Arguably the strongest characters in
The Walking Dead universe are women: among them, Carol Peletier (Melissa McBride), Michonne Grimes (Danai Gurira), Rosita Espinosa (Christian Serratos), and Maggie Rhee (Lauren Cohan). The franchise makes its women suffer, but it allows them to transform that suffering into courage and grit and cunning. By the end of the flagship series, countless battles under her belt, Maggie is heading up the community at Hilltop, which thrived under her governance years before. She is a seasoned fighter and leader - smart, accomplished, and brave.
And yet, in “Who’s There?,” the second episode of
The Walking Dead: Dead City, she displays virtually none of these skills. Instead, the dynamic in her uneasy partnership with Negan (Jeffrey Dean Morgan) becomes that of the veteran warrior (him) and the young hothead (her), with Negan lecturing her on how and why to negotiate and cautioning her against unnecessary violence. Maggie is on a knife-edge in this episode - as in all of them - while Negan is wearily tolerant of her aggression and rash decision-making.

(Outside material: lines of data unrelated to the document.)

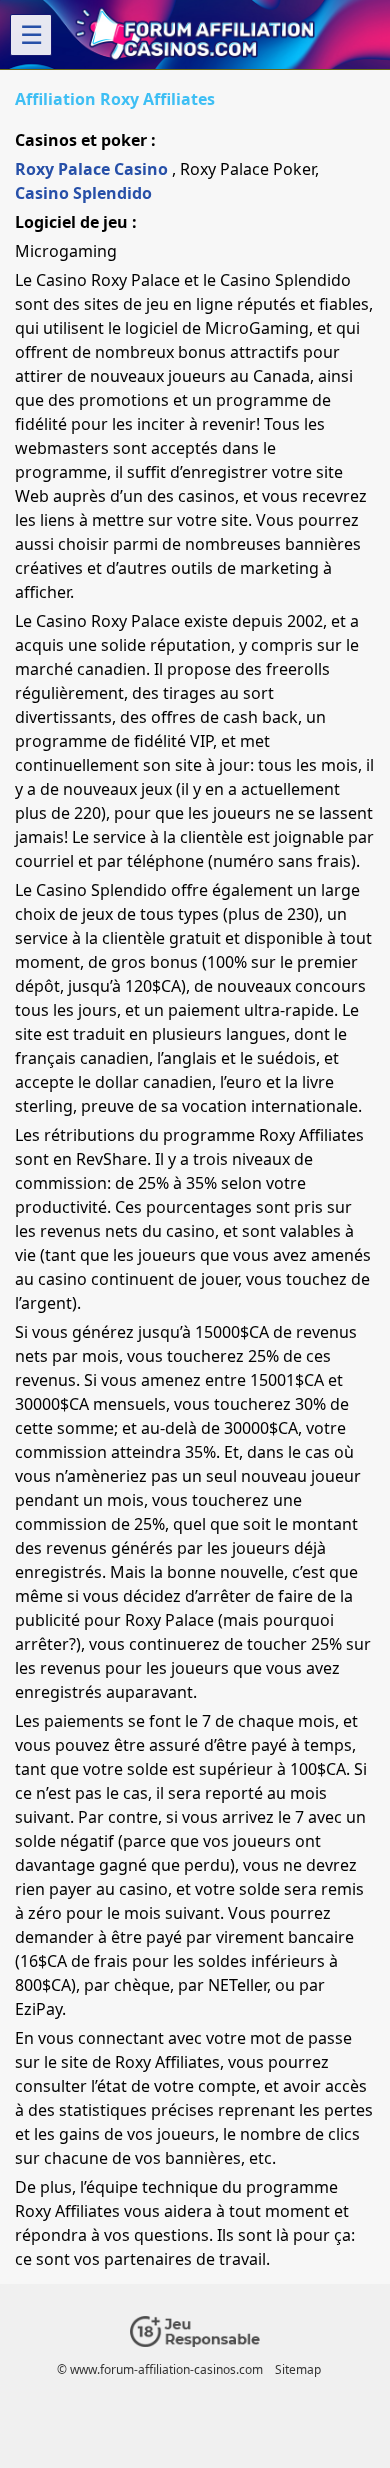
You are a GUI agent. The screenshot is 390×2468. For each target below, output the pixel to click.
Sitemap (298, 2369)
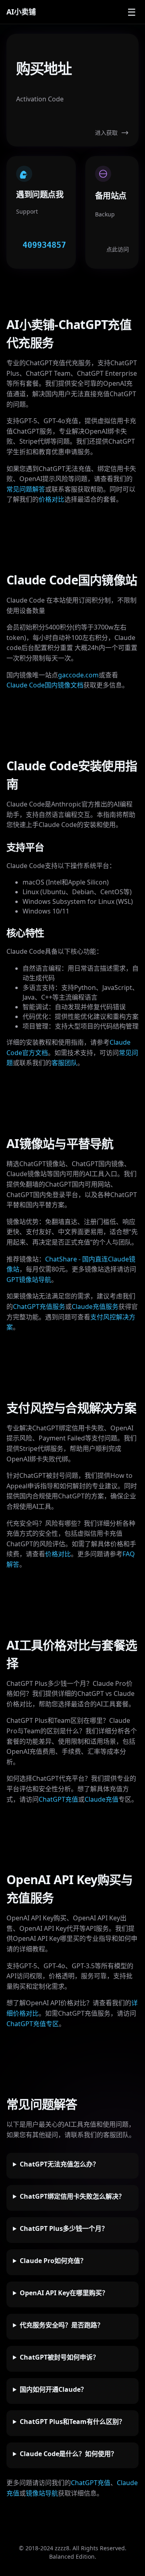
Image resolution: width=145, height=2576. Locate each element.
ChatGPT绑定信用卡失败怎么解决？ (72, 2196)
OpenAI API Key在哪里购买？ (64, 2292)
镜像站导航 (42, 2493)
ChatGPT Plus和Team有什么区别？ (72, 2421)
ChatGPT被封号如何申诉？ (59, 2357)
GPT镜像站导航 (28, 1279)
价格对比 (51, 499)
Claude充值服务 (95, 1306)
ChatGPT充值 (58, 1799)
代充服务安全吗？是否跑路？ (62, 2325)
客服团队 (64, 1062)
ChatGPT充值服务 (39, 1306)
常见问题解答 (25, 489)
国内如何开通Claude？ (53, 2389)
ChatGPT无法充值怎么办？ (59, 2164)
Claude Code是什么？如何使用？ (68, 2453)
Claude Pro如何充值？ (53, 2260)
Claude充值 (101, 1799)
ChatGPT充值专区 (32, 2023)
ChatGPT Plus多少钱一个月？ (64, 2228)
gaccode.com (78, 675)
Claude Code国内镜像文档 (44, 685)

There is weariness, too, in one of the episode’s pivotal moments, when Negan enacts a performance reminiscent of his days leading the Saviors. Ambushed by a team of the Croat (Željko Ivanek)’s people, Negan captures one, drives his head through multiple panes of glass, and then slits his throat and guts him over the edge of balcony, allowing the man’s blood and gore to splatter onto his companions below (mysteriously, they do not move out of the way). His sarcastic patter to the attackers is tired, a half-hearted summoning of his former persona that borders dangerously on self-satire, and when he turns to a clearly triggered Maggie afterwards, he looks worn, chagrined, and perhaps regretful.